After training, language generation works by feeding a prompt one token at a time to warm up the hidden state, then sampling from the model's output distribution to extend the sequence:

def predict(prefix, num_preds, net, vocab, device):
    state = net.begin_state(batch_size=1, device=device)
    outputs = [vocab[prefix[0]]]
    get_input = lambda: torch.tensor([outputs[-1]],
                                     device=device).reshape(1, 1)
    # Warmup: feed prefix, do not sample
    for c in prefix[1:]:
        _, state = net(get_input(), state)
        outputs.append(vocab[c])
    # Generate: sample, append, continue
    for _ in range(num_preds):
        y, state = net(get_input(), state)
        outputs.append(int(y.argmax(dim=1).reshape(1)))
    return ''.join([vocab.idx_to_token[i] for i in outputs])

The warmup phase is essential. Without it, the hidden state starts at zero and the first generated tokens are decoded from a context-free state. Feeding the prefix populates the hidden state with the right conditioning before sampling begins.

Evaluating language models with perplexity

Cross-entropy loss is the training objective, but its raw value is hard to interpret. Perplexity is the standard reporting metric:

\text{PPL} = \exp\!\left(-\frac{1}{N} \sum_{i=1}^{N} \log P(x_i \mid x_{<i})\right)

Perplexity has a clean interpretation: it is the average number of equally likely choices the model considers at each position. A perfect language model has perplexity 1 (no uncertainty). A uniform model over a 10,000-token vocabulary has perplexity 10,000. Perplexity 100 means the model is, on average, choosing among 100 equally likely tokens — much better than random, far from perfect.

Reporting perplexity makes loss values comparable across models and datasets in a way that raw cross-entropy does not.

The main takeaway

A vanilla RNN is two equations: a recurrent hidden state and a linear output. Time-axis parameter sharing keeps the parameter count constant in sequence length.
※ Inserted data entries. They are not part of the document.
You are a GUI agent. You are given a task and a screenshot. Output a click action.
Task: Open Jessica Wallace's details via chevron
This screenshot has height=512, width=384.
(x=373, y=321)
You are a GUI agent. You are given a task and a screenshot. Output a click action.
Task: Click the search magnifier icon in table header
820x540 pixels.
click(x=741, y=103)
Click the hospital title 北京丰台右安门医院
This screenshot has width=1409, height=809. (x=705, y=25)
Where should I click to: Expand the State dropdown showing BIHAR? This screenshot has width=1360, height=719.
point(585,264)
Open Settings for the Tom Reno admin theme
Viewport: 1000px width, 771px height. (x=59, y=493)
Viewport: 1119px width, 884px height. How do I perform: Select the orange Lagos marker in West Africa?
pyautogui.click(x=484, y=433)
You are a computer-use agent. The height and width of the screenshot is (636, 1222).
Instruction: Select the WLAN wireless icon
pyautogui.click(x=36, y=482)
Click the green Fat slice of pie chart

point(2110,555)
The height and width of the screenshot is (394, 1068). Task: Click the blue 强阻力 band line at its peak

Backpropagation through time unrolls the recurrence into a deep computation graph, which is why exploding and vanishing gradients are structural — they come from raising $W_{hh}$ to the power of the time gap.

Three engineering practices are non-negotiable: tanh as the hidden activation to bound state magnitude, gradient clipping to survive exploding gradients, and truncated BPTT to bound the unroll length. With those in place, even a from-scratch RNN can train on character-level language modeling. The vanishing-gradient half of the problem requires architectural changes, which is exactly the territory of GRU and LSTM.